Progestin-only methods are equally effective first-line options 1:
- Levonorgestrel-releasing intrauterine system (LNG-IUS) is the most effective medical therapy, achieving satisfaction rates comparable to hysterectomy while avoiding surgical risks 2, 3
- Continuous oral progestins can be used when intrauterine devices are not desired 2
- Depot medroxyprogesterone acetate injections provide another progestin-only alternative 2
Non-Hormonal Medical Options
Tranexamic acid is the most effective non-hormonal medical therapy for reducing menstrual blood loss, working through antifibrinolytic mechanisms 2, 3. This is particularly valuable for women who cannot or prefer not to use hormonal methods 2.
Nonsteroidal anti-inflammatory drugs (NSAIDs) reduce menstrual bleeding by 20-50% and can be combined with hormonal methods or tranexamic acid for additive benefit 2, 3.

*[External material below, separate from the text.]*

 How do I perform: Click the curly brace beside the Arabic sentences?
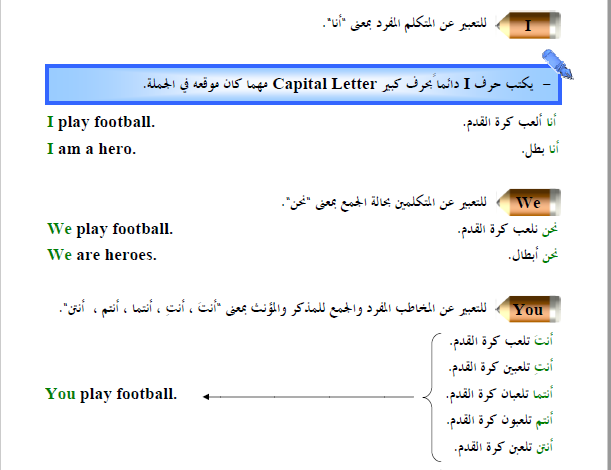pos(433,398)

Acute Heavy Bleeding Management
For acute abnormal uterine bleeding requiring immediate intervention 2, 4:
- Intravenous estrogen for hemodynamically unstable patients
- High-dose combined oral contraceptive regimen (multidose protocol: one pill every 6-8 hours until bleeding stops, then taper)

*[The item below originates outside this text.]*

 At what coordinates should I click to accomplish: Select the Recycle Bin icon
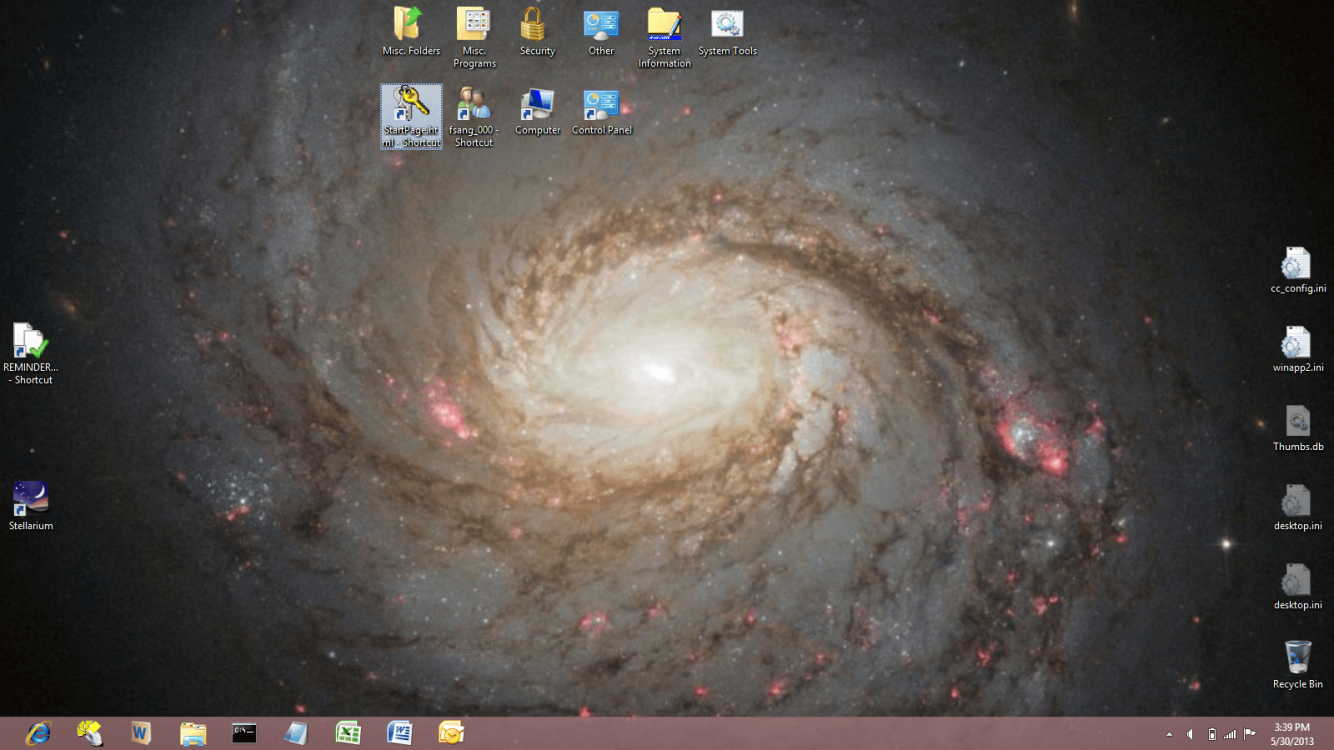tap(1297, 658)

- Multidose progestin-only regimen as alternative
- Tranexamic acid for rapid hemostasis 2
Surgical Intervention Criteria
Endometrial ablation or hysterectomy should be considered when 1:
- Medical treatment fails to control bleeding adequately
- Medical treatment is contraindicated (e.g., history of thromboembolism, breast cancer)
- Patient cannot tolerate medical therapy due to side effects
- Concomitant significant intracavitary lesions are present (polyps, submucosal fibroids) 1
Endometrial ablation (first or second-generation techniques) provides high patient satisfaction with lower morbidity than hysterectomy, though long-term data on second-generation techniques remain limited 5, 3. The LNG-IUS achieves comparable quality of life outcomes to hysterectomy without surgical risks 3.
Hysterectomy remains definitive treatment with the highest satisfaction rates but carries higher complication rates and should be reserved for failed medical/ablative therapy or patient preference after counseling 3.
Special Populations
Women with bleeding disorders can use all hormonal methods plus tranexamic acid effectively 2.
Women on anticoagulation should preferentially use progestin-only methods or GnRH agonists to minimize bleeding risk 2.
Perimenopausal women may benefit from GnRH agonists as bridge therapy before surgical intervention if fibroids are present 2.
Critical Pitfalls to Avoid
Before initiating treatment, you must exclude pregnancy, structural pathology (via transvaginal ultrasound), and endometrial malignancy/hyperplasia 1, 6. Endometrial biopsy is indicated in women over 45 years or those with risk factors for endometrial cancer (obesity, PCOS, diabetes, unopposed estrogen exposure) 6, 7.
Medical management is inappropriate when significant structural lesions (large fibroids, polyps) are identified on imaging, as these require surgical management 1, 6.